Excerpted passage>
● ● ● ●

If you're asking whether you qualify for medical disability, you're most likely asking about Social Security Disability Insurance (SSDI) — the federal program that pays monthly benefits to people who can no longer work due to a disabling medical condition. The short answer to your question is that it depends on two separate tracks: your medical eligibility and your work history. Both have to line up.
A common misconception is that having a serious medical condition automatically qualifies someone for SSDI. It doesn't work that way.
The Social Security Administration (SSA) uses a specific definition of disability: you must have a medically determinable physical or mental impairment that has lasted — or is expected to last — at least 12 months or result in death, and that impairment must prevent you from doing any substantial gainful activity (SGA).
SGA is a dollar threshold the SSA sets each year. In recent years it has hovered around $1,470–$1,550 per month for non-blind applicants (the figure adjusts annually). If you're earning above that amount, the SSA generally considers you capable of substantial work — and the claim stops there, regardless of your condition.
Every SSDI claim runs through two parallel evaluations:
| Track | What SSA Looks At |
|---|---|
| Medical eligibility | Diagnosis, severity, functional limitations, medical records, treatment history |
| Work credits | How long and how recently you worked in jobs covered by Social Security taxes |
You need to pass both to receive benefits.

● ● ● ●

Exercise tasks>
1. How would you render this sentence from the SSDI eligibility passage in Spanish: "A common misconception is that having a serious medical condition automatically qualifies someone for SSDI."
2. Can you carry the SSDI eligibility passage forward, picking up right after its final sentence?
These records have no connection to the SSDI eligibility passage.

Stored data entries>
● ● ● ●

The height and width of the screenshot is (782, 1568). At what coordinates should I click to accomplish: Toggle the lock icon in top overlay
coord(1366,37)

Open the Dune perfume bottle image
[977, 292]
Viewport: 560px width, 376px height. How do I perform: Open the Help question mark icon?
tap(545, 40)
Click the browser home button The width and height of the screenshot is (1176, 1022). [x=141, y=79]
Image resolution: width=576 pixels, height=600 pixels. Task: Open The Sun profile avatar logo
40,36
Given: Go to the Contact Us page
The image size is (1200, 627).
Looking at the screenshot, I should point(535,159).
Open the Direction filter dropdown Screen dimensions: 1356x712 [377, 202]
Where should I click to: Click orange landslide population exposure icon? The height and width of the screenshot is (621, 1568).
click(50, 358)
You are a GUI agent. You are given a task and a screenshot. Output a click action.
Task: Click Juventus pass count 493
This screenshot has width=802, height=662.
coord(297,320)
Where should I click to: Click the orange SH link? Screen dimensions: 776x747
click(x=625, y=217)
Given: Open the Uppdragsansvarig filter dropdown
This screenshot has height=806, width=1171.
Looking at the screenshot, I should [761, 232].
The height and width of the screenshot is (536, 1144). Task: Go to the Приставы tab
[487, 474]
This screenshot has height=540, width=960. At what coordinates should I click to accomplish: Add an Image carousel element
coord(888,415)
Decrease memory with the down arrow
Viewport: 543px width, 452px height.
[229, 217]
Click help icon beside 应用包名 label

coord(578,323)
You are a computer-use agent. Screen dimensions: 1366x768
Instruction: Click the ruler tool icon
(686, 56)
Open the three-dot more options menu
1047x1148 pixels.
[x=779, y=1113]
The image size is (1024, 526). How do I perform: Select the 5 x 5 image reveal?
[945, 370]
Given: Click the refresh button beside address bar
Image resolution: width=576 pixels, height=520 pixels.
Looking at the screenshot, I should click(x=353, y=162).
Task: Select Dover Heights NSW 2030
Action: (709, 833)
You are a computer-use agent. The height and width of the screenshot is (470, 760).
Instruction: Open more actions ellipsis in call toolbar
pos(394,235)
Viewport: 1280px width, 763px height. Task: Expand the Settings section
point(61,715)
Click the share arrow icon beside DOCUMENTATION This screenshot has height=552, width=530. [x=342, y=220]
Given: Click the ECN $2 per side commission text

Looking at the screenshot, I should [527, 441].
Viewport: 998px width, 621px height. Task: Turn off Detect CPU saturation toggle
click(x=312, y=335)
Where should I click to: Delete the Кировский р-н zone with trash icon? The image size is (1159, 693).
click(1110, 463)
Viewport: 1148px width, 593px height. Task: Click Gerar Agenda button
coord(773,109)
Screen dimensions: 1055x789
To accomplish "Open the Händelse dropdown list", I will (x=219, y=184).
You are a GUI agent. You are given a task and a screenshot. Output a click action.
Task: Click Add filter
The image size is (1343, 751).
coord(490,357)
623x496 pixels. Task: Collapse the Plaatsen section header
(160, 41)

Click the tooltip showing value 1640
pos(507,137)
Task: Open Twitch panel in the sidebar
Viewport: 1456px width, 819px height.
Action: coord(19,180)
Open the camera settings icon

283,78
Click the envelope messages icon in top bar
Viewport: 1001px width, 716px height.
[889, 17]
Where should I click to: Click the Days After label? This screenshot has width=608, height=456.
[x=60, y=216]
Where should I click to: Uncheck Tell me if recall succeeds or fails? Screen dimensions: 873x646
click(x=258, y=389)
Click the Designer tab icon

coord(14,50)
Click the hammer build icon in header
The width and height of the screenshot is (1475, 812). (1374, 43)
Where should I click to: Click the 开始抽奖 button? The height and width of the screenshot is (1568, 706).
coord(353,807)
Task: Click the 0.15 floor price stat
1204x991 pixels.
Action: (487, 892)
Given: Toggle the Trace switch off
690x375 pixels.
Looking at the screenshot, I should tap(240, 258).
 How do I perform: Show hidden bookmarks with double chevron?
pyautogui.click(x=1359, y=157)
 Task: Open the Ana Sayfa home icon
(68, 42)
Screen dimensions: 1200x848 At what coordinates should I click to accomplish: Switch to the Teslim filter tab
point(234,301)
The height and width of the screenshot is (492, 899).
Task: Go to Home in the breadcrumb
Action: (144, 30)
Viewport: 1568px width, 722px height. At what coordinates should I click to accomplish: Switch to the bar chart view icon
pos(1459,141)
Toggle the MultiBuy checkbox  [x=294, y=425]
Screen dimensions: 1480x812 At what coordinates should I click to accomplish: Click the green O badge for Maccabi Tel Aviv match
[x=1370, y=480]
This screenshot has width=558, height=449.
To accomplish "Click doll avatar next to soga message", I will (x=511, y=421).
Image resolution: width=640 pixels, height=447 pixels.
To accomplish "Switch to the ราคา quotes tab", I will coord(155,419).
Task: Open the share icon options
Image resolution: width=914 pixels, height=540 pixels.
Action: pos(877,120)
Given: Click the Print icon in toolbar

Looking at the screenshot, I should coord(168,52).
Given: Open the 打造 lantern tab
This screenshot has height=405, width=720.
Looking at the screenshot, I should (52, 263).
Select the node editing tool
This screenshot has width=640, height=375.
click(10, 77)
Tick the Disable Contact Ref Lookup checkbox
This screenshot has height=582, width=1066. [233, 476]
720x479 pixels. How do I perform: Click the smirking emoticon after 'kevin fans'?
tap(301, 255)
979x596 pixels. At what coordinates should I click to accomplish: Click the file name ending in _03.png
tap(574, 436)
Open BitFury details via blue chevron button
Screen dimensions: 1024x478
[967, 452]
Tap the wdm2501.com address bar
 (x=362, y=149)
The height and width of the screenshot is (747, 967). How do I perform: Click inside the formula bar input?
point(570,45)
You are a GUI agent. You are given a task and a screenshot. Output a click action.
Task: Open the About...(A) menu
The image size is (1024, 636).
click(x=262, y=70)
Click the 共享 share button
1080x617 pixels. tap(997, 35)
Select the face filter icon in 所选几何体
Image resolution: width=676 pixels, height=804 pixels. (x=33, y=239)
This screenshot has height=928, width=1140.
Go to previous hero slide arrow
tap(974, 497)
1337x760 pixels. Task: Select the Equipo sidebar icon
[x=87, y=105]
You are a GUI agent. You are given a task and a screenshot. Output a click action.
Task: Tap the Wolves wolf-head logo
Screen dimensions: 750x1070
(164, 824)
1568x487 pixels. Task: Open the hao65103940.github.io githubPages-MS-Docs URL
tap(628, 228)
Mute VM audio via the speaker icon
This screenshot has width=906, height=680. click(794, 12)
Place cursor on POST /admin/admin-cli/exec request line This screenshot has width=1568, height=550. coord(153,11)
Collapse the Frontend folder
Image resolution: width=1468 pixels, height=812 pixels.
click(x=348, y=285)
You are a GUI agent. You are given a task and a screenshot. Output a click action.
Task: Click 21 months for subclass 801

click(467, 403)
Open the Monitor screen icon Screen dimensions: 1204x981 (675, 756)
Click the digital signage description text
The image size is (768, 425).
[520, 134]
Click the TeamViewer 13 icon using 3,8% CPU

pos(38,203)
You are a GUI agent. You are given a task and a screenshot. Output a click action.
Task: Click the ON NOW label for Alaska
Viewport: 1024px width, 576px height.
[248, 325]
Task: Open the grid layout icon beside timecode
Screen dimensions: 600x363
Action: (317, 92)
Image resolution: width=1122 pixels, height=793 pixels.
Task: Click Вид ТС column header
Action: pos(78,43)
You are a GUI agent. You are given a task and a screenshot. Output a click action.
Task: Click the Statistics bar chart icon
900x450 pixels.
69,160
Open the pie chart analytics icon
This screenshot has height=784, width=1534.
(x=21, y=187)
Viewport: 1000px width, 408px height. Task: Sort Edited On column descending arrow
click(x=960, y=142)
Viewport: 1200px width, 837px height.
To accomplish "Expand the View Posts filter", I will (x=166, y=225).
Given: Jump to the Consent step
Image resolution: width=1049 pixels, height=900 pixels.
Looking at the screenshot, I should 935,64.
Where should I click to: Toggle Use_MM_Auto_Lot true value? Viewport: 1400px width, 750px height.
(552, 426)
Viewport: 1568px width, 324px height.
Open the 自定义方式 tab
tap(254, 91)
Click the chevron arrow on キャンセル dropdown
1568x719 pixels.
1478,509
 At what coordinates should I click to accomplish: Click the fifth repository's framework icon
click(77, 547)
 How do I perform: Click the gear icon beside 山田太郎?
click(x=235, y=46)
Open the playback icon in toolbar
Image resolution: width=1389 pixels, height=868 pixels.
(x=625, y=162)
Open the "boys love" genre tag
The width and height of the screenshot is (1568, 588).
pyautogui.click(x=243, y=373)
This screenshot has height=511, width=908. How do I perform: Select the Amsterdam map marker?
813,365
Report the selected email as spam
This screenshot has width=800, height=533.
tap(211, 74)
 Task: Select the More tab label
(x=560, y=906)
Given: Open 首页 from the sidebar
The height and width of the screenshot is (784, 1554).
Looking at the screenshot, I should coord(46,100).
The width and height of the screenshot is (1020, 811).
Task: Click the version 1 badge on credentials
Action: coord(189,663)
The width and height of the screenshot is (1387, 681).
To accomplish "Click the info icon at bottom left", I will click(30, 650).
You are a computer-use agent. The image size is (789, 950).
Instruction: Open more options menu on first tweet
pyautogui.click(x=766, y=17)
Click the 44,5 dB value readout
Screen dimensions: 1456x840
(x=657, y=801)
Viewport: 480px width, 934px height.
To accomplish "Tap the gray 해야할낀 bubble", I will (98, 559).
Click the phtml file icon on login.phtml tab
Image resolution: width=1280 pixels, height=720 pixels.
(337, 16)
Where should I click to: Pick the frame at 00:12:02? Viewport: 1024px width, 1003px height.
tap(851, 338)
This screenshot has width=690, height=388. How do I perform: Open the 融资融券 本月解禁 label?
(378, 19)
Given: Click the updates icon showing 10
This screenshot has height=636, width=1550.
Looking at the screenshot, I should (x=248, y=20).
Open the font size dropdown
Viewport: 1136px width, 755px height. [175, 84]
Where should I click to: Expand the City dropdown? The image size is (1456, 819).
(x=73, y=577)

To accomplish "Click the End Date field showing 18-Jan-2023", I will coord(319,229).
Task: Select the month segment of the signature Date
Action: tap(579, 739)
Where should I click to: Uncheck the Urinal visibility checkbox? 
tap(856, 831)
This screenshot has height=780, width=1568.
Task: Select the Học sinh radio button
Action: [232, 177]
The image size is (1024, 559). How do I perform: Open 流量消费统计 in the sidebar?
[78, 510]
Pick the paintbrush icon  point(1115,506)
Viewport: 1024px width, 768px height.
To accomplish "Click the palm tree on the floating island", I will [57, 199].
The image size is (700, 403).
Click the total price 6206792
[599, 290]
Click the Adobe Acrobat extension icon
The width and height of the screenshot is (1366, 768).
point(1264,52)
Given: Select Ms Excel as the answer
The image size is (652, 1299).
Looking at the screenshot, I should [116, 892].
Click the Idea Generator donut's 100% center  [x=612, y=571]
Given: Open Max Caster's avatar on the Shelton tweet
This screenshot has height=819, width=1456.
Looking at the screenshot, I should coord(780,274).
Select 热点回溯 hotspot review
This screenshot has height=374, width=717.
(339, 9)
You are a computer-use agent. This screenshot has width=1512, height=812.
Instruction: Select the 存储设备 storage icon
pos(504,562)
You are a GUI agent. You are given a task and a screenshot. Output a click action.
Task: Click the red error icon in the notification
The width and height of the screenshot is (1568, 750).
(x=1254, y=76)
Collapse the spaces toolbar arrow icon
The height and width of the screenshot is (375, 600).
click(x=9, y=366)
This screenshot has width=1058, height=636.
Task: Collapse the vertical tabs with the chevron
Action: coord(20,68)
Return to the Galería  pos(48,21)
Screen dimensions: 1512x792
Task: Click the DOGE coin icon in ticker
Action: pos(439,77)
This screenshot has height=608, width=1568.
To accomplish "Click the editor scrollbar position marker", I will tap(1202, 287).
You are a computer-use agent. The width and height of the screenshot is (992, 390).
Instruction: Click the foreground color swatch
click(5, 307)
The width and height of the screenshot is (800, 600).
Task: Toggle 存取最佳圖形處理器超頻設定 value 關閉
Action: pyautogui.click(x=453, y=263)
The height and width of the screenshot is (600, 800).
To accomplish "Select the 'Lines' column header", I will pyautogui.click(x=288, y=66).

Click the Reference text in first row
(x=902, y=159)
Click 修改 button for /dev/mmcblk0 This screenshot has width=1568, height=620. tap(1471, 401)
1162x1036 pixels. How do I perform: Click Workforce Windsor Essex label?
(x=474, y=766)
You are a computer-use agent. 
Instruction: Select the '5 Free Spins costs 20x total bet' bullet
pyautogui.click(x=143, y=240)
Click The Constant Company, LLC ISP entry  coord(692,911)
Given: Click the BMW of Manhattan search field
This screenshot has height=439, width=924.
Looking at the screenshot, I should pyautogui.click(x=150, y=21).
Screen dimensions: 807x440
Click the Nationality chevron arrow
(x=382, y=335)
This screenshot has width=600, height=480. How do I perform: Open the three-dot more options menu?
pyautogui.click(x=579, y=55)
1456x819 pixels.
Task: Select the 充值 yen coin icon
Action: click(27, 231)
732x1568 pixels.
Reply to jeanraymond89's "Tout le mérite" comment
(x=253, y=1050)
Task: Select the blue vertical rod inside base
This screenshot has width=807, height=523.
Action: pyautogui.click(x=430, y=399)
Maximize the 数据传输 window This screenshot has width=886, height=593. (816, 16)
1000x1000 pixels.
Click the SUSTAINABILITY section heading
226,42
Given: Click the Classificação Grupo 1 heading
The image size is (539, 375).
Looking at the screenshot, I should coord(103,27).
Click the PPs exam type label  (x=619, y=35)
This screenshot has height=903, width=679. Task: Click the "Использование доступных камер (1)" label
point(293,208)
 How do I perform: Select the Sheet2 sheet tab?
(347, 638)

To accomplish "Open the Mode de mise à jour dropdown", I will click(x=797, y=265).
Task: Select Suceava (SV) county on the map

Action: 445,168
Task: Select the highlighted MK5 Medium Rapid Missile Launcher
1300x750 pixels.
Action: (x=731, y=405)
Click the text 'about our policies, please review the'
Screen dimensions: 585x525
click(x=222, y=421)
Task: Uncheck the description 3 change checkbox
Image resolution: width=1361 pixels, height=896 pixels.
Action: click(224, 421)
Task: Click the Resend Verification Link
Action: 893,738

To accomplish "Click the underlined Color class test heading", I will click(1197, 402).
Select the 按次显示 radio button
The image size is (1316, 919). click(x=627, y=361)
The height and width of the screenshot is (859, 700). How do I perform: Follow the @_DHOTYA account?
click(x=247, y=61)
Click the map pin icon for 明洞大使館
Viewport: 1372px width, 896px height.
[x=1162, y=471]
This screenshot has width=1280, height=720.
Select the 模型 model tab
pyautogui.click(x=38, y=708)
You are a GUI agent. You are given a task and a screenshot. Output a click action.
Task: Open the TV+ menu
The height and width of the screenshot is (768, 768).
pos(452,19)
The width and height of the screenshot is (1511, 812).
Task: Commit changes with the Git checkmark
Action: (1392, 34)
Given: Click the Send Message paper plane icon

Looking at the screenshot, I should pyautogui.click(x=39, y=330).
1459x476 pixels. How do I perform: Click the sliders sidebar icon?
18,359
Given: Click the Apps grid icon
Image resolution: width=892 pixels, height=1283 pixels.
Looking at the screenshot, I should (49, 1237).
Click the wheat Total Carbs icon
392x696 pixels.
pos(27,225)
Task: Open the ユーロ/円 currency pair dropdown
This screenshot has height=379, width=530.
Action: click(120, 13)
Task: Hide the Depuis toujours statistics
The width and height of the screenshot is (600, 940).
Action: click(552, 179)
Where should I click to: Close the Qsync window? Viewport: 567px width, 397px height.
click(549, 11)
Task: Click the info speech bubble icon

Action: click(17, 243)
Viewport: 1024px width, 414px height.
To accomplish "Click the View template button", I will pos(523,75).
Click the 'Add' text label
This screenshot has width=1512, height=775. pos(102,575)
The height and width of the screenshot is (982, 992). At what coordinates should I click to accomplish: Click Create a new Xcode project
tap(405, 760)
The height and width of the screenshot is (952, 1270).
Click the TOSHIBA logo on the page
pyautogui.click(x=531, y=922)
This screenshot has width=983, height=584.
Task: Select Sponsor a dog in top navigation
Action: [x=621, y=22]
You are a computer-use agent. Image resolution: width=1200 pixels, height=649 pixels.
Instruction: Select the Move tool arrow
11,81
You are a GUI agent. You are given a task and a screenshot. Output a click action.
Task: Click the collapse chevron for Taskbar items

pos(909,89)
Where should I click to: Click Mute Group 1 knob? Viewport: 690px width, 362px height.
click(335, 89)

● ● ● ●

Exercise results>
1. Un error común es creer que tener una afección médica grave califica automáticamente a alguien para el SSDI.

2.
SSDI is an insurance program — you pay into it through payroll taxes (FICA), and your work credits reflect that history. Generally, you need 40 credits, with 20 earned in the last 10 years before your disability began. Younger workers need fewer credits because they've had less time to accumulate them.
If you haven't worked enough or recently enough in covered employment, you may not be insured for SSDI at all — even with a severe disability. In that case, SSI (Supplemental Security Income) may be an alternative, though it's needs-based and has strict income and asset limits.
The SSA doesn't simply review your diagnosis. It runs every claim through a five-step sequential evaluation:
Most claims are decided at steps 3, 4, or 5. RFC is often the pivotal factor — it's not just about your diagnosis but about what your condition actually prevents you from doing day to day.
The same diagnosis can produce different outcomes for different people. A few illustrations of how variables interact:
Older workers with physical conditions tend to fare better at step 5. The SSA's vocational rules — sometimes called the "grid rules" — give significant weight to age, and workers over 50 or 55 face a lower bar for showing they can't transition to other work.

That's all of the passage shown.